The proposal was announced as part of the government’s multinational tax integrity package in the 2022-23 October Budget and is proposed to become effective 1 July 2023.

KPMG comments

The KPMG member firm in Australia submitted comments [PDF 263 KB] in response to the draft legislation, noting concerns with the breadth of the measures as currently drafted. The comments specifically point out that in its current form, the intangibles measure would create double taxation outcomes and departs from internationally agreed principles, and the measure could be narrowed to focus on genuinely low-taxed payments with a tax avoidance purpose.
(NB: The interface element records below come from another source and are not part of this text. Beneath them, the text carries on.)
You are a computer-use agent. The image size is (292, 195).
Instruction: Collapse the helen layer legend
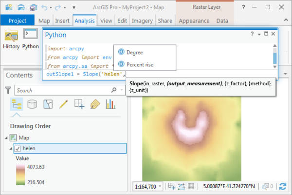(x=11, y=148)
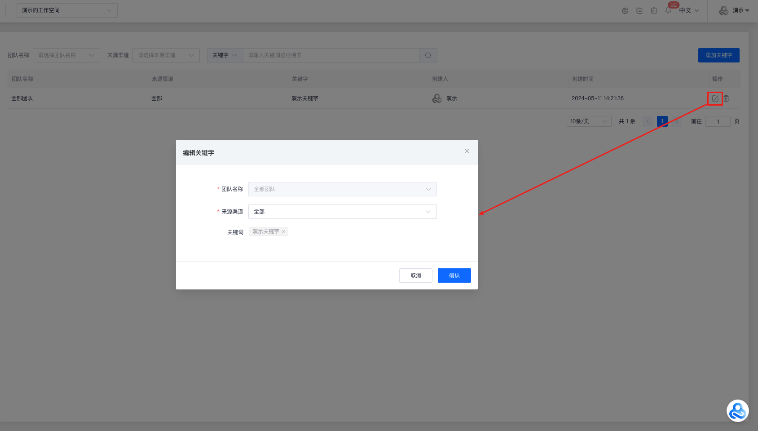Click the trash delete icon in row
The width and height of the screenshot is (758, 431).
[x=726, y=98]
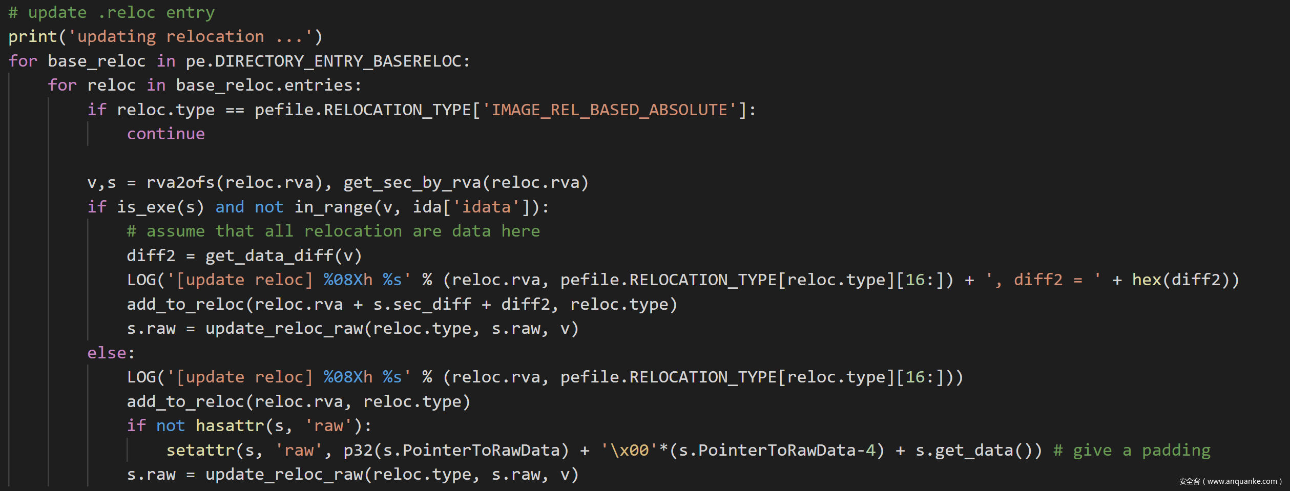Image resolution: width=1290 pixels, height=491 pixels.
Task: Click the in_range function name
Action: pos(334,207)
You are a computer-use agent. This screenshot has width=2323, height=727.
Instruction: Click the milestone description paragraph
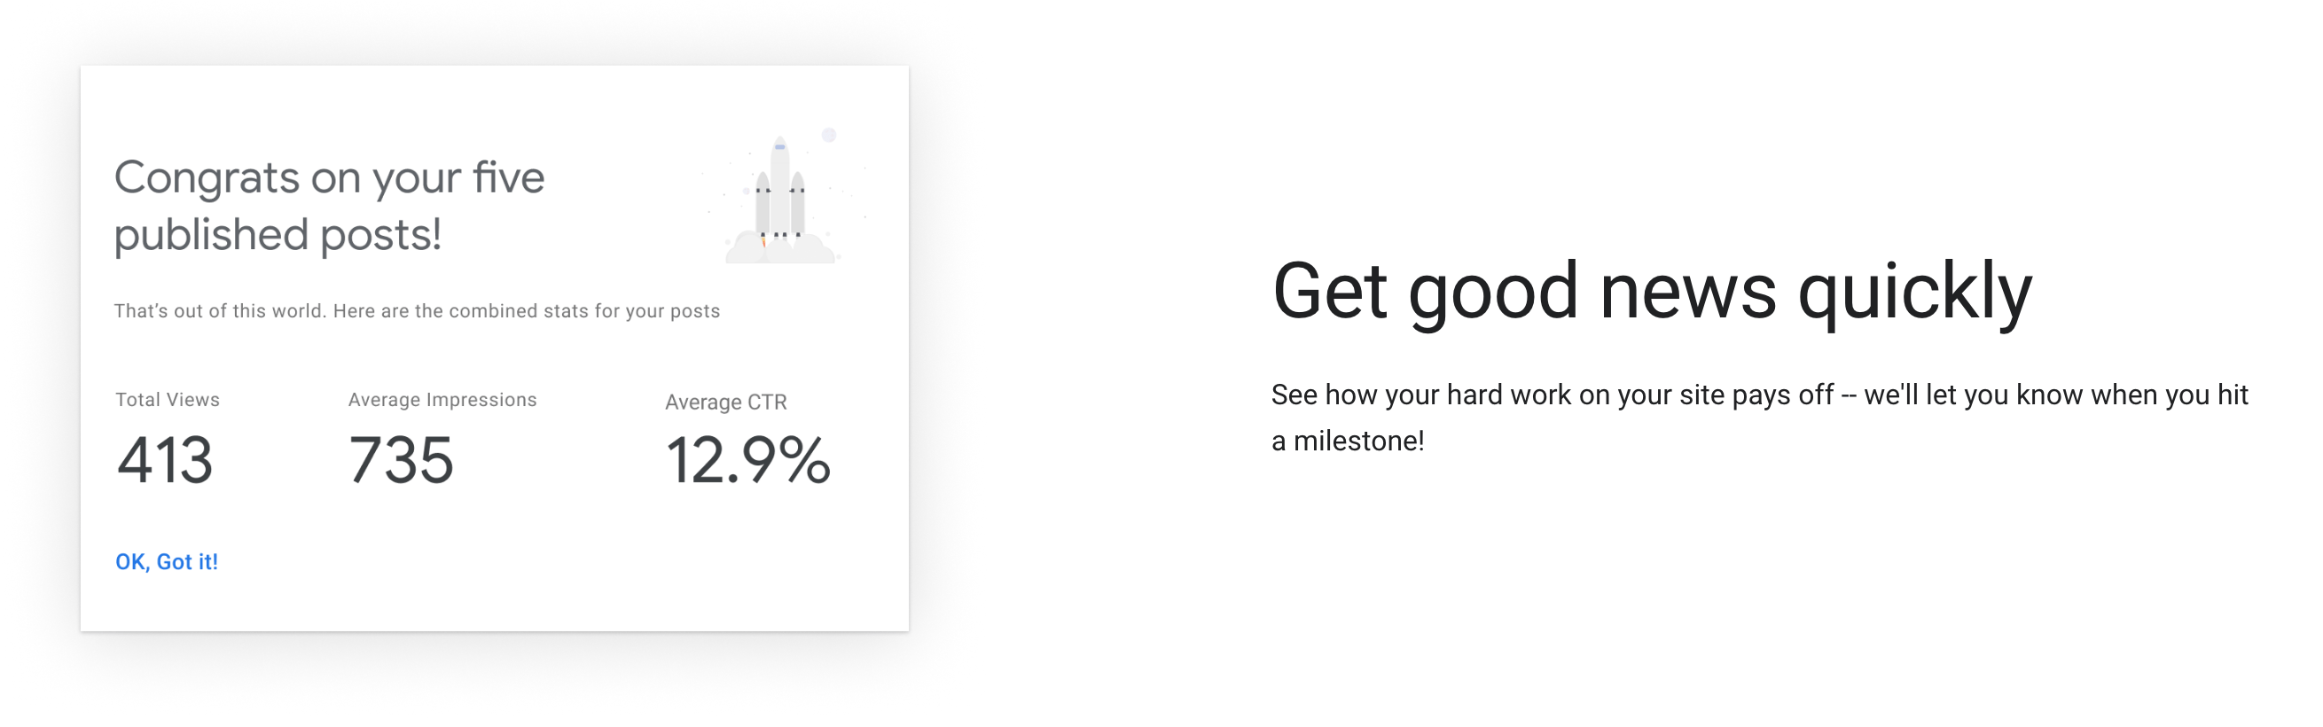tap(1759, 418)
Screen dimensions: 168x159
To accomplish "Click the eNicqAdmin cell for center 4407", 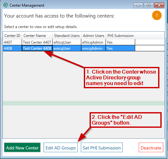I will 93,42.
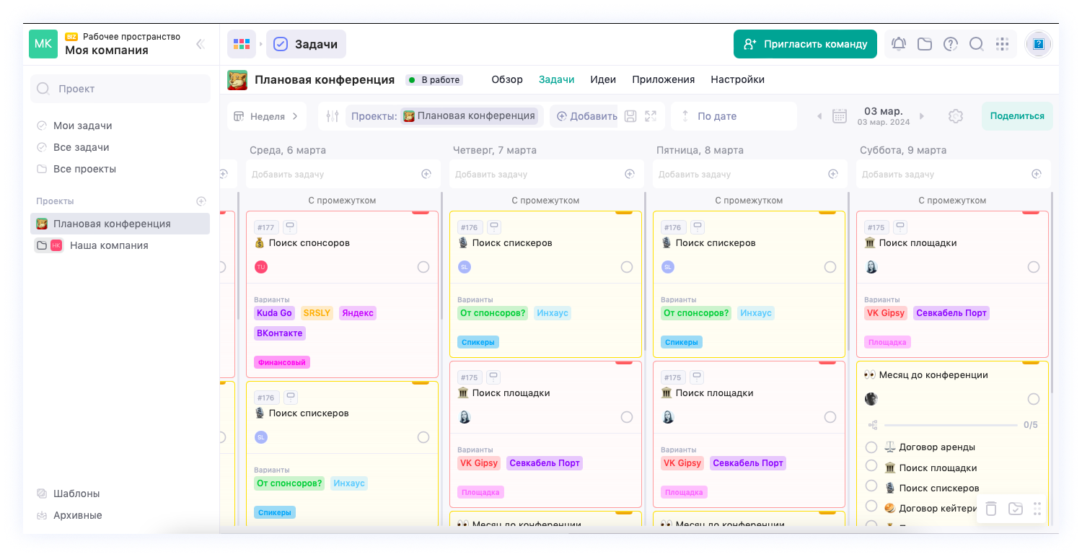The height and width of the screenshot is (557, 1082).
Task: Switch to the Обзор tab
Action: [507, 79]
In particular, the comments include the following key themes:

  • The measure operates outside and without regard to the Pillar Two global minimum tax internationally agreed framework, which can result in the denial of deductions for payments that are already subject to Pillar Two top-up taxes to 15%. It is therefore necessary for the measure to recognize and give priority to the application of Pillar Two and address double tax outcomes. Multinational enterprises or jurisdictions that are subject to Pillar Two or a domestic minimum tax could be carved out. Alternatively, Pillar Two and domestic minimum top-up taxes must be accounted for in the determination of a low-corporate-tax jurisdiction.
  • Given the intent to target multinational groups that avoid income tax through the structuring of their arrangements, it would be advisable that the rules include a principal purpose test or economic substance exception. If not, the rules would unfairly affect groups in situations when there are bona fide arrangements with no BEPS motives. If a principal purpose test or economic substance exception is not included in the measure, the measure must include a specific carve-out when the intangible is located in the parent company jurisdiction.
  • The drafting of the low-corporate-tax jurisdiction test must be reconsidered as it does not achieve its intention as a “headline” tax rate test and its operation is unclear. To provide certainty, a list of foreign jurisdictions in the scope of these rules must be published and maintained.
  • The exploiting intangible assets test must be restricted so that routine activities not connected with a global group’s core set of intangibles do not fall within the scope of this measure.
  • A number of these concerns could be rectified by adopting the legislative design of the existing hybrid mismatch financing rule, supplemented by an explicit carve-out for multinational enterprises subject to Pillar Two.